* [WHAT NEEDS TO BE DONE] Please write every entry out again, exactly as it reads below.

Segment Open

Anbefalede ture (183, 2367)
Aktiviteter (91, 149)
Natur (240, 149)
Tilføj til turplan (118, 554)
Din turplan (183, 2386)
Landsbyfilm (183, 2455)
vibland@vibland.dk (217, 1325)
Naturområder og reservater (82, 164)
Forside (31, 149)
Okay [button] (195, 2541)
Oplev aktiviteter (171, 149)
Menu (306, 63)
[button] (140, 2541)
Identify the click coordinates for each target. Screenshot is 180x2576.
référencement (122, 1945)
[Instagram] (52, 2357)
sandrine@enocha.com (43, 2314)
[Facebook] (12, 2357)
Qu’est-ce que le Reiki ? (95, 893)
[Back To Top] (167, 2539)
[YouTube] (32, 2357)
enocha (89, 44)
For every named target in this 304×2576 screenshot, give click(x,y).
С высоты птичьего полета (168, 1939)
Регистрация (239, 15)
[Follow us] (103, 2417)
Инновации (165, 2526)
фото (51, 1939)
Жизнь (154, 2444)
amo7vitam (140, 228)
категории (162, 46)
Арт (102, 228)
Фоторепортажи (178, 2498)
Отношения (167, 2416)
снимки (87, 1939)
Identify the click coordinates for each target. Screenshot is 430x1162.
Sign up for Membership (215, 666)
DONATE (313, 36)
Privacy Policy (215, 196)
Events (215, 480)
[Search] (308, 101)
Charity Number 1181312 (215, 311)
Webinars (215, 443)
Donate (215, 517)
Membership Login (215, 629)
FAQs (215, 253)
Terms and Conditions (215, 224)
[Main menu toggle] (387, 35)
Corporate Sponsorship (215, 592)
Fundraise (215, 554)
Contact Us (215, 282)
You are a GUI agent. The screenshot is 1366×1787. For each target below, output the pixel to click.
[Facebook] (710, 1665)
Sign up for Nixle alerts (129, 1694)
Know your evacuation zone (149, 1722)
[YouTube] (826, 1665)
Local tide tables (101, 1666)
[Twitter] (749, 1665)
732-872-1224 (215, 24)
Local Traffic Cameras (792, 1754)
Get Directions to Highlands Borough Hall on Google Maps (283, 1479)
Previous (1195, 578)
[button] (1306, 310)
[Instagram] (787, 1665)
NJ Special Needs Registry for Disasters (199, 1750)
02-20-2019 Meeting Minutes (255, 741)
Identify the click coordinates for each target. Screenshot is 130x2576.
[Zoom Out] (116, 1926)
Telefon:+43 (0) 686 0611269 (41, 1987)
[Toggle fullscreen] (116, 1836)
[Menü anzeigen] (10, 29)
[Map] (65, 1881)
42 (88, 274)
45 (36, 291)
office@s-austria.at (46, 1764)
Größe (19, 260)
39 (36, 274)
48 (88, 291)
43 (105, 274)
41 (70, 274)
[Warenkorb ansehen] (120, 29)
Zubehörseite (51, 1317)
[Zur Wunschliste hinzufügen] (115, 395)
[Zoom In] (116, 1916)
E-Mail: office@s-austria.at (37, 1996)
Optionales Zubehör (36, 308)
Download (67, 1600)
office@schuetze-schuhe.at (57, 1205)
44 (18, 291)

Segment Closed

* [TASK OUTPUT]
Anbefalede ture (183, 2367)
Aktiviteter (91, 149)
Natur (240, 149)
Tilføj til turplan (118, 554)
Din turplan (183, 2386)
Landsbyfilm (183, 2455)
vibland@vibland.dk (217, 1325)
Naturområder og reservater (82, 164)
Forside (31, 149)
Okay [button] (195, 2541)
Oplev aktiviteter (171, 149)
Menu (306, 63)
[button] (140, 2541)
Identify the click coordinates for each target. Screenshot is 180x2576.
référencement (122, 1945)
[Instagram] (52, 2357)
sandrine@enocha.com (43, 2314)
[Facebook] (12, 2357)
Qu’est-ce que le Reiki ? (95, 893)
[Back To Top] (167, 2539)
[YouTube] (32, 2357)
enocha (89, 44)
For every named target in this 304×2576 screenshot, give click(x,y).
С высоты птичьего полета (168, 1939)
Регистрация (239, 15)
[Follow us] (103, 2417)
Инновации (165, 2526)
фото (51, 1939)
Жизнь (154, 2444)
amo7vitam (140, 228)
категории (162, 46)
Арт (102, 228)
Фоторепортажи (178, 2498)
Отношения (167, 2416)
снимки (87, 1939)
Identify the click coordinates for each target. Screenshot is 430x1162.
Sign up for Membership (215, 666)
DONATE (313, 36)
Privacy Policy (215, 196)
Events (215, 480)
[Search] (308, 101)
Charity Number 1181312 (215, 311)
Webinars (215, 443)
Donate (215, 517)
Membership Login (215, 629)
FAQs (215, 253)
Terms and Conditions (215, 224)
[Main menu toggle] (387, 35)
Corporate Sponsorship (215, 592)
Fundraise (215, 554)
Contact Us (215, 282)
You are a GUI agent. The screenshot is 1366×1787. For each target below, output the pixel to click.
[Facebook] (710, 1665)
Sign up for Nixle alerts (129, 1694)
Know your evacuation zone (149, 1722)
[YouTube] (826, 1665)
Local tide tables (101, 1666)
[Twitter] (749, 1665)
732-872-1224 (215, 24)
Local Traffic Cameras (792, 1754)
Get Directions to Highlands Borough Hall on Google Maps (283, 1479)
Previous (1195, 578)
[button] (1306, 310)
[Instagram] (787, 1665)
NJ Special Needs Registry for Disasters (199, 1750)
02-20-2019 Meeting Minutes (255, 741)
Identify the click coordinates for each target. Screenshot is 130x2576.
[Zoom Out] (116, 1926)
Telefon:+43 (0) 686 0611269 (41, 1987)
[Toggle fullscreen] (116, 1836)
[Menü anzeigen] (10, 29)
[Map] (65, 1881)
42 (88, 274)
45 (36, 291)
office@s-austria.at (46, 1764)
Größe (19, 260)
39 (36, 274)
48 (88, 291)
43 (105, 274)
41 (70, 274)
[Warenkorb ansehen] (120, 29)
Zubehörseite (51, 1317)
[Zur Wunschliste hinzufügen] (115, 395)
[Zoom In] (116, 1916)
E-Mail: office@s-austria.at (37, 1996)
Optionales Zubehör (36, 308)
Download (67, 1600)
office@schuetze-schuhe.at (57, 1205)
44 (18, 291)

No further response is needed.